I end up spending a lot of time on relatively-less-important tasks. I can do a better job of

prioritizing and focusing on progress, not perfection to free up time for priorities in my
self and home arenas.

Skill #2 I tell stories of the key events that have shaped my values in a way that makes me
closer to others.

I would like to gain this skill and use it purposefully as part of my leadership style. I dont
consider myself to have a natural knack for story-telling, but Im hoping I can improve
through practice.

Skill #3 I communicate with people important to me about expectations we have of each

other, and I make sure these expectations are clear.

I could improve many relationships quite a bit by better understanding expectations. It has
never occurred to me to explore expectations in personal relationships, even though I know
from professional experience that satisfaction depends on expectations.

Skill #4 I look for creative solutions to conflicts to help meet my goals in the different parts
of life rather than sacrificing one part for another.

In the past I have tended to take a rigid approach to prioritizing my commitments work at
the expense of personal or family time, for example and I would love to reframe my
commitments as both/and instead of either/or.

Example 2
I hold myself accountable for doing what is most important to me in my life (Being real). I
think my biggest issue in this space is that I get lost in the day-to-day deliverables in my life
and find myself constantly working on whatever is urgent at that time.
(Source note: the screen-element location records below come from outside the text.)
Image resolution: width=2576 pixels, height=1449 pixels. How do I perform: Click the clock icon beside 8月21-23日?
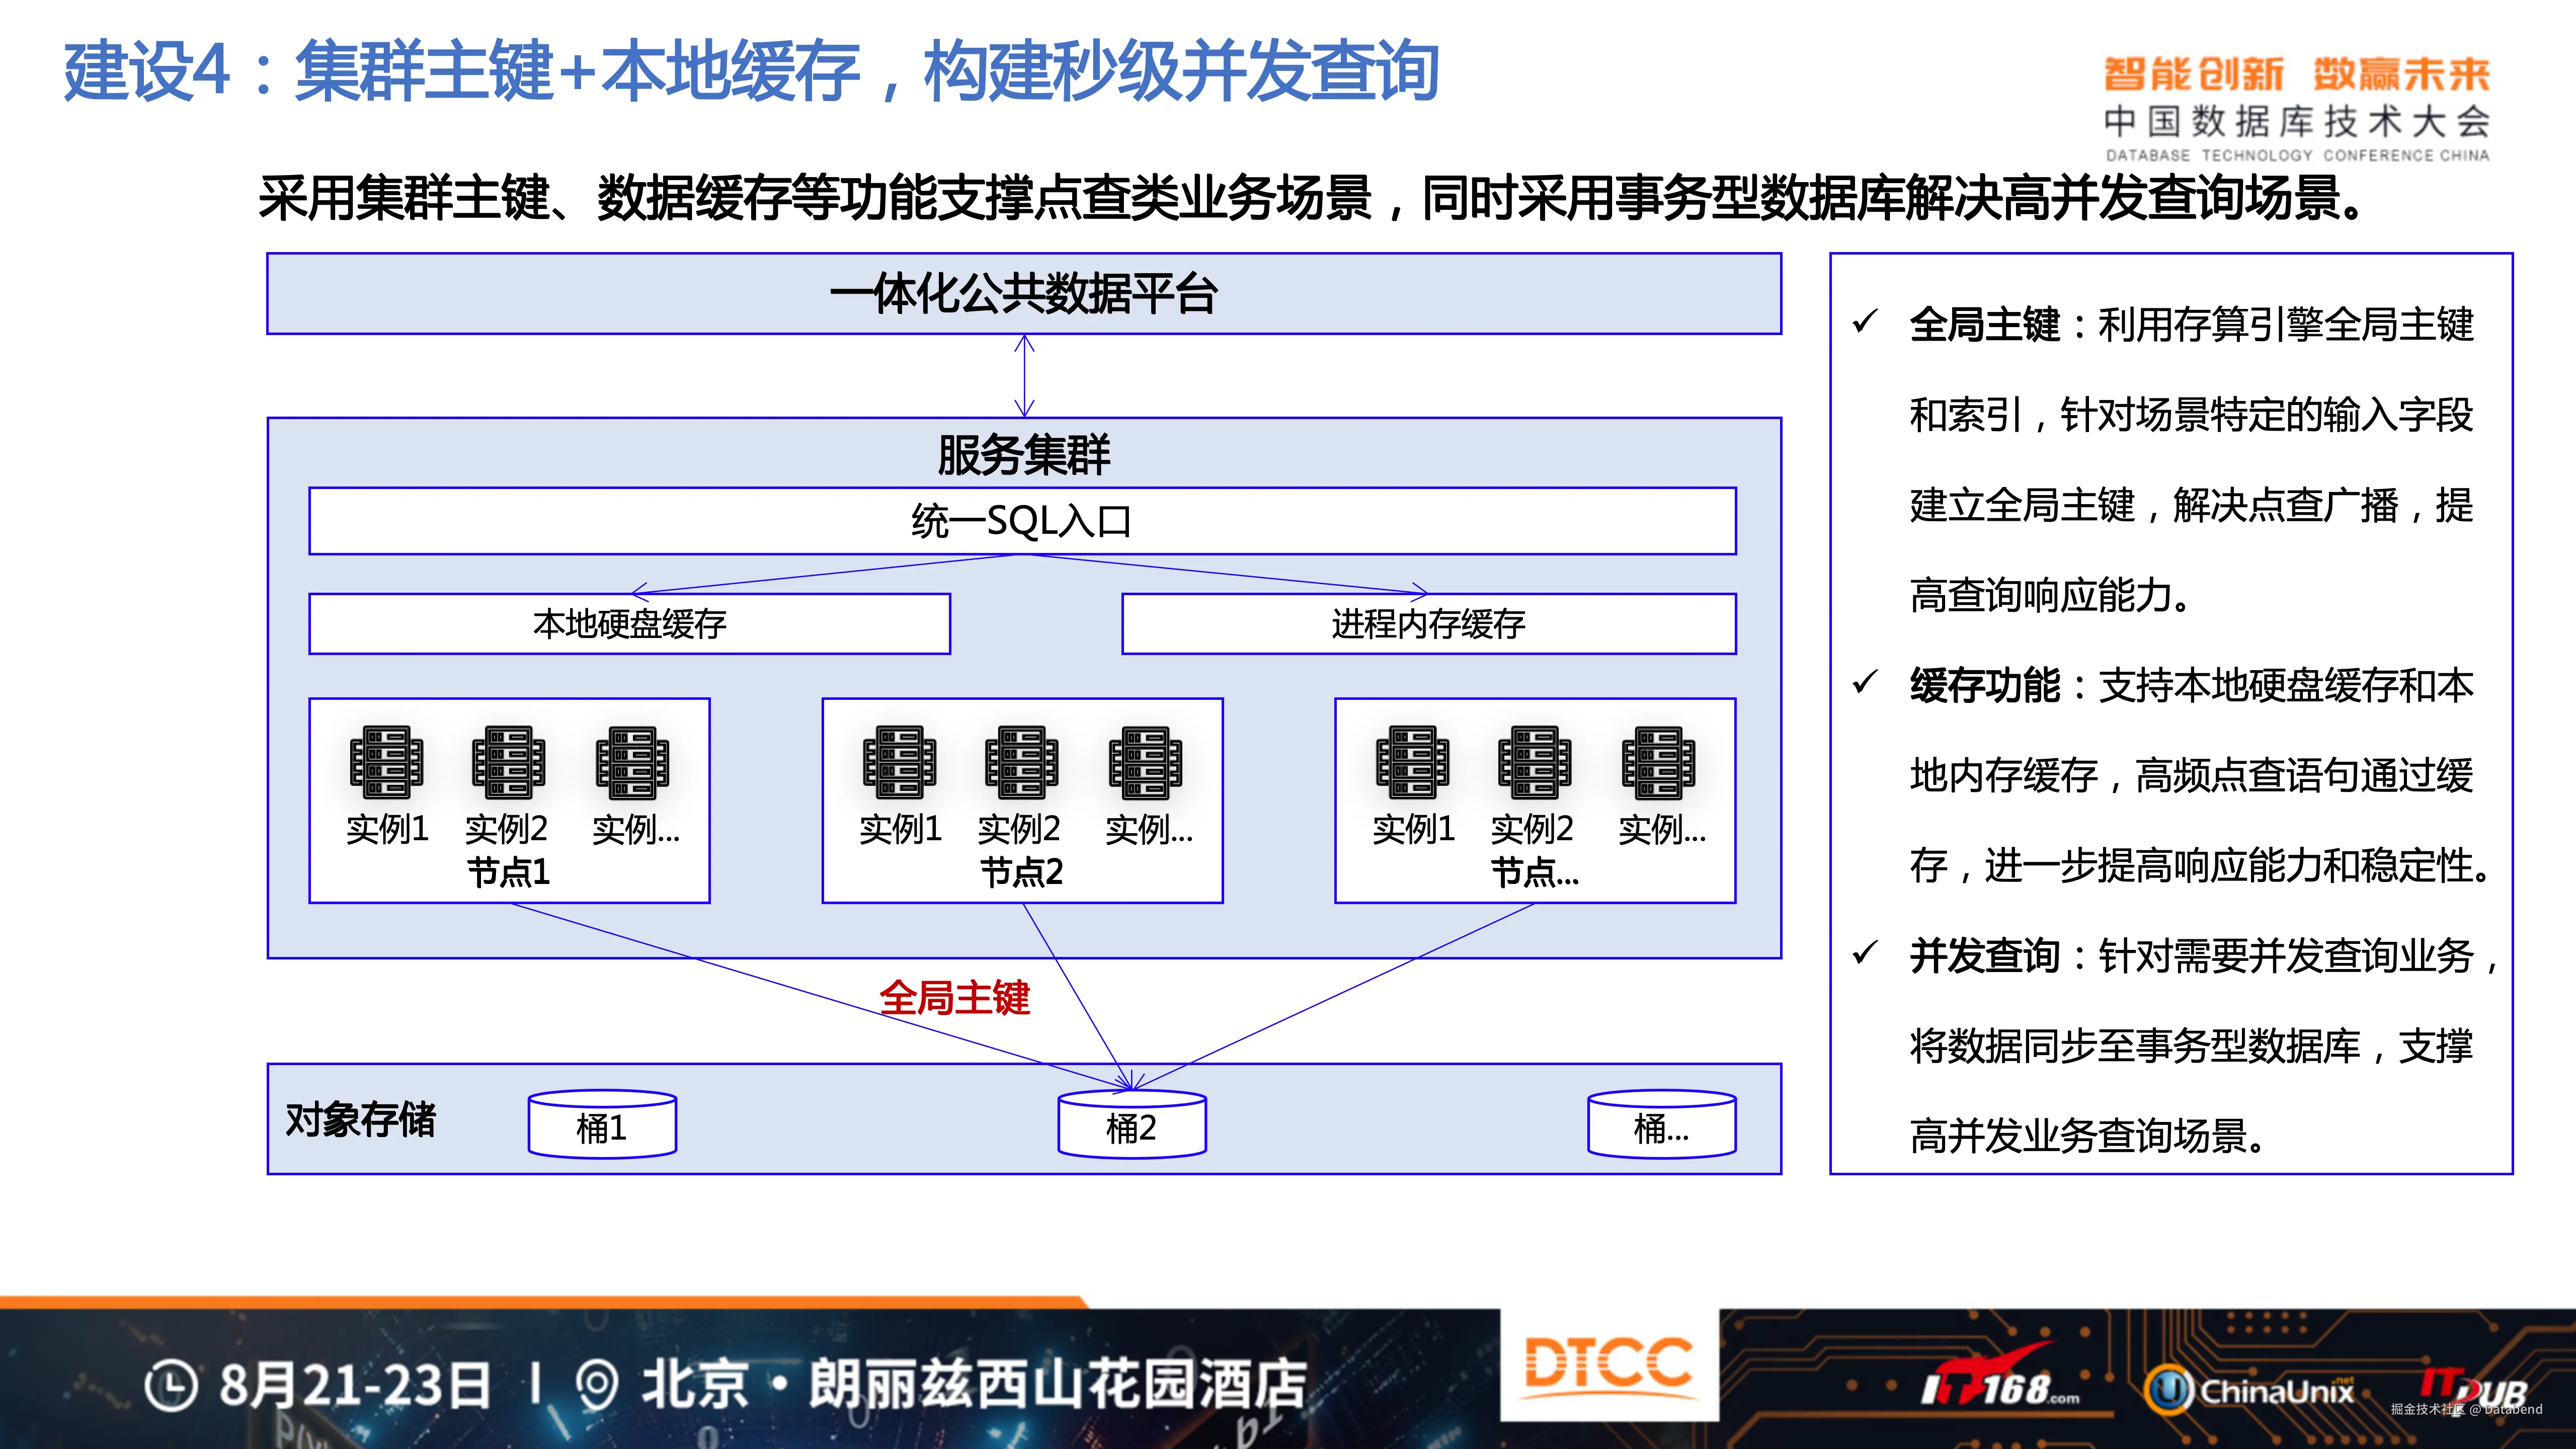171,1386
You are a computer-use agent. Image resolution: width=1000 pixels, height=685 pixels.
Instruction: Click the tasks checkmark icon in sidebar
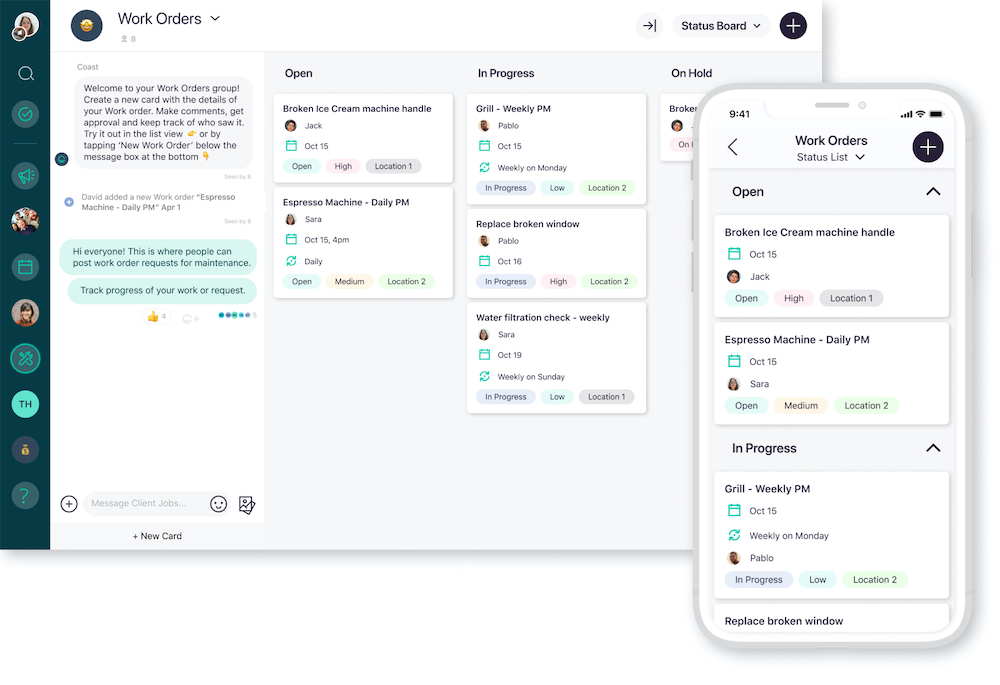click(x=26, y=114)
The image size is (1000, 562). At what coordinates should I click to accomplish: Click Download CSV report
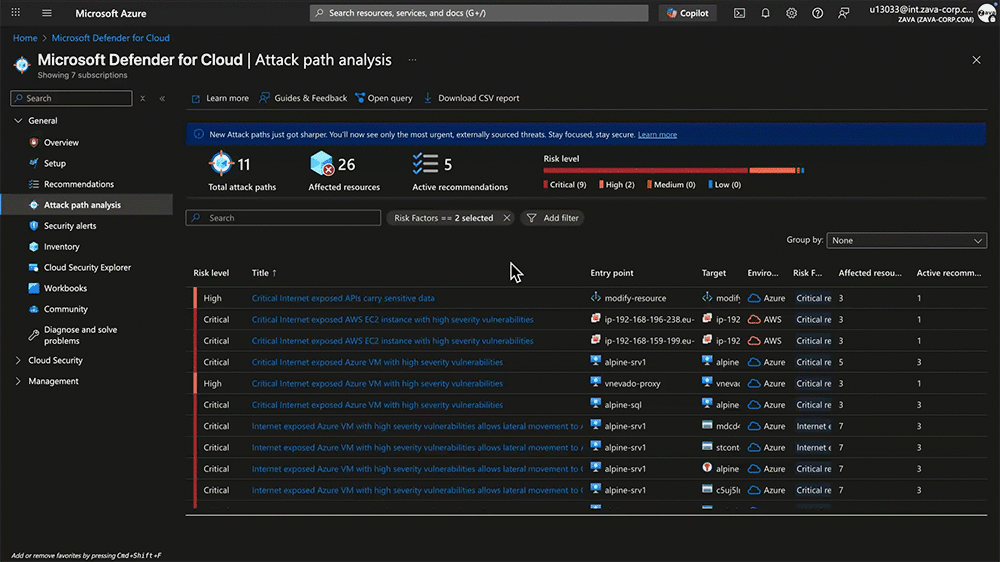(x=472, y=98)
I think part of the
problem is that I have not fully taken stock of what my priorities in life are, and having
defined this, I need to hold myself to those priorities on an ongoing basis.

I am able to create boundaries between the different parts of my life to help me meet
important needs and goals (Being whole). I do not think that I am effective in this space at
all; I frequently put other aspects of my life on hold to complete deliverables in other areas
that may not be as important. Being able to better integrate different areas of my life, or at
a minimum to hold myself as responsible for commitments to others or myself in non-work
areas would be a huge win for me.

Example 3
I seek creative solutions to conflicts to meet goals in different parts of life rather than
sacrificing one part for another - I frequently feel as though parts of my life come into direct
conflict with one another and I often prioritize one by completely ignoring another. The
most common is example is the conflict between my physical health (exercise, eating well)
and my social life, both because there does not always seem to be enough time to do both
and because going out (and drinking alcohol) causes me to feel physically unhealthy.

I use skills and contacts from different parts of my life to help meet goals in other parts of
my life - I feel that I have become a much better "leader" at work and school, where I have
been focused on developing my weaknesses (e.g., becoming a better listener and more
flexible/collaborative). It's disappointing to me that I often revert back to old bad habits
when interacting with family or friends.